When you own the gym, you can train alone, but there’s no such thing as training by yourself. I sold the last of my shares of my gym in Mexico in 2018. However, I still get requests for stories about owning a gym in Mexico. This offering is not so much a story per se, but more of a brief rant about something many people might not ever consider - training in the gym you own. While my preference is to train alone, my members made sure didn’t train by myself. Their advances/ interruptions were innocent enough, sometimes the intent was merely getting a moment of my time to discuss important issues, such as how much nicer the steam room would look if there were a row of colored tiles around the door. While such a thought never even crossed my mind, it was a powerful enough of a thought for this gentleman to interrupt my set. Did you get that? Interrupt my set to tell me about bathroom tile. I tried to combat such interruptions by wearing a stern game face, ear buds and trying to get my workouts in during off hours. That proved somewhat effective in avoiding pesky members, but it then subjects me to my personal trainers, who also train during off hours – only because I forbid them to train during peak hours, or else they would!

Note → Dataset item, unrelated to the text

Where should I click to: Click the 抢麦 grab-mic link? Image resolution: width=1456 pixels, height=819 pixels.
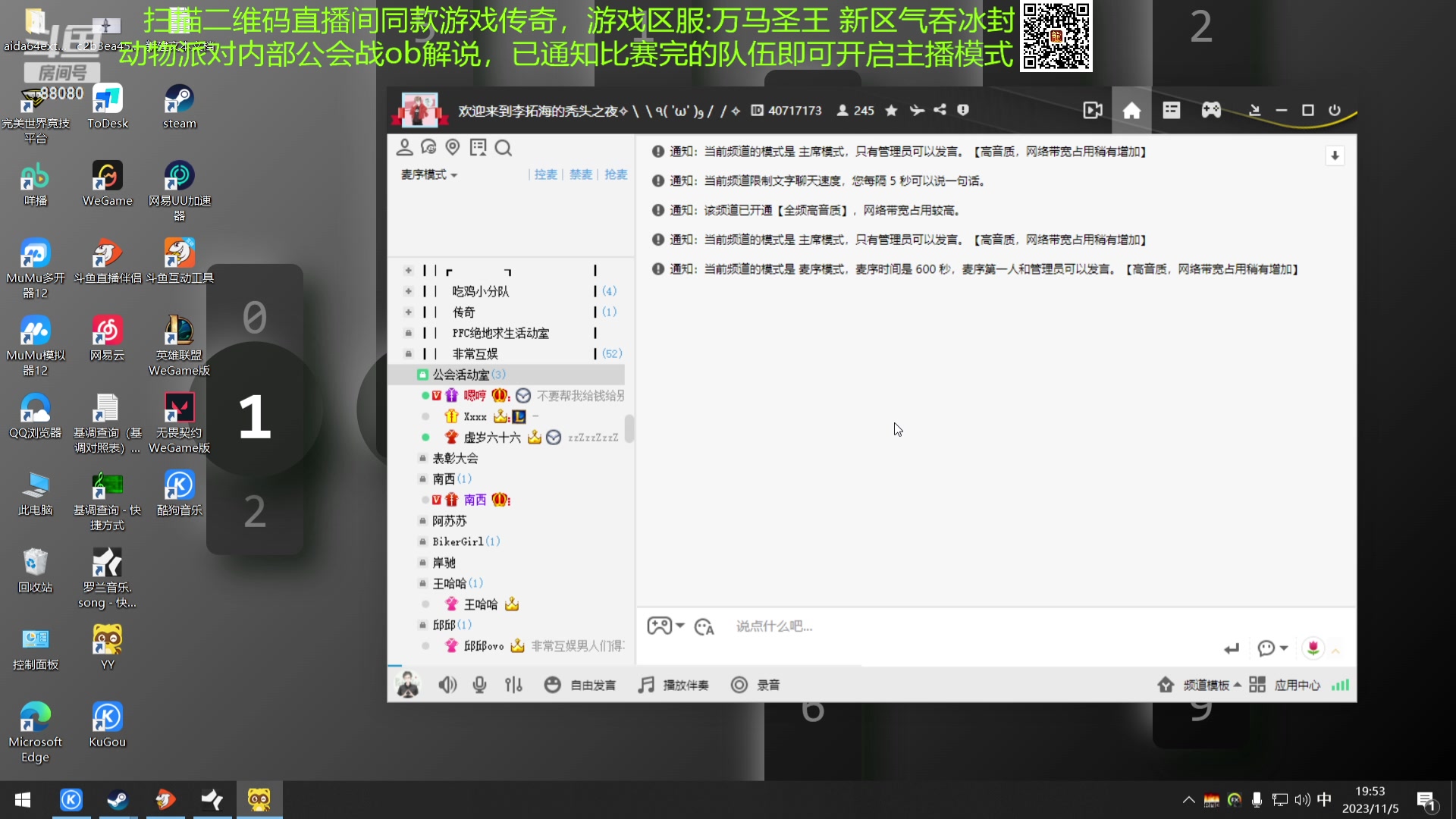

Now, something you may not know, is that a personal trainer in non-resort cities in Mexico is not the same as a personal trainer in the US and Canada. Not by a long shot. A trainer in Mexico resides on the same socio-economic level as a waiter, gardener, janitor, maid.... you get the picture; low on the totem pole. Mainly because they have no idea what they're doing. Just to give you an idea, the going rate private personal trainers charged in my gym was 2,500 pesos a month. This gives the client five, one hour long, sessions a week, for four weeks, at cost of about $150.00 – for the month! My full time staff trainers were paid about $700.00 a month! So because it's so cheap, the competition is fierce, trainers are working four or five people at the same time and none of them get results. But the prices are low! And having a personal trainer is prestigious. People here are perfectly happy paying for less and getting it so long as they can say they have it. I've never seen anything like it. This doesn't deter the trainer though, they want to get one up on the next guy and try to attract a client, so other than You Tube, guess where they get heir new material?

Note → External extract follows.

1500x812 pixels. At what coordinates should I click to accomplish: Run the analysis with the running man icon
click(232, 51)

Because I walked around covered in veins and striations every day, the trainers followed me around convinced I was privy to some kind of top secret regiment that flies in the face of their five tortillas with every meal bodies. They constantly asked me what I take, what I eat, what Ronnie Coleman takes, how do I train, do I take diuretics…..? the questions were endless. And I could only answer them so many times. I had one kid tell me every day the same thing: “I love watching you train, you are so motivating to me, I can't believe your calves, how do I get calves like yours?” The first time I heard it I thought it was nice, the second day he said it again and I was like, okay, you said the same thing yesterday. The third day in a row it started getting uncomfortable, after six months of him saying it, I was like, okay, this is creepy, don't come near me anymore. So, at the next trainer meeting I instituted a new rule: no talking to John Romano when he's training. So then, instead of talking to me, they copied me.
One of my young followers trained like the guy you want to kill. His “work sets” were four minutes longer than they need to be and were peppered with the most plaintive wailing and botched cussing in English that made me just want to walk over there and shoot him. This is Mexico and it very well could happen one day. But, alas, he saw me one day pushing myself through a four station circuit done at an excruciating pace, with intense deliberate contractions, to failure, that made me wish I was naturally birthing twins instead. But not with so much as a peep out of me. I could have passed for a monk. The next day, while he'd normally be sitting in the preacher machine wailing like a Banshee, he was quietly straining away just like the guy who signs his pay check. And the circuit I was doing the day before? By the end of the day two trainers were having their clients doing it.
This is how trainers hurt people. And they do – often. Just because I'm do something doesn't mean they understand what I'm doing. Then, blindly having their soccer mom clients doing it is a recipe for disaster. So, before the next trainers meeting where I institute the “no copying John Romano” rule, I decided to have some fun. During a late morning workout, I wedged a Bosu ball between my back and the post next to the jungle gym. I slid down into a sitting position with one leg sticking straight out in front of me. The opposite arm was also sticking out, static holding a kettle bell, and I was doing a kind of reverse cable curl with the other hand on the low pulley of the jungle gym. I pushed myself through a killer set of this ludicrous nonsense exercise, grimacing and straining like it was an Olympic event. When I was done, I laid spent on the floor writhing theatrically, like a soccer player who stubbed his toe, grasping approvingly at my super pumped bicep.
Sure enough, before I left that evening one of the trainers was trying to get his client to do it. He even consulted an iPhone vid I didn't know he'd taken!
I guess I could have gone and trained at a gym other than my own, like some of my gym owner buddies do, but then I'd miss all the fun!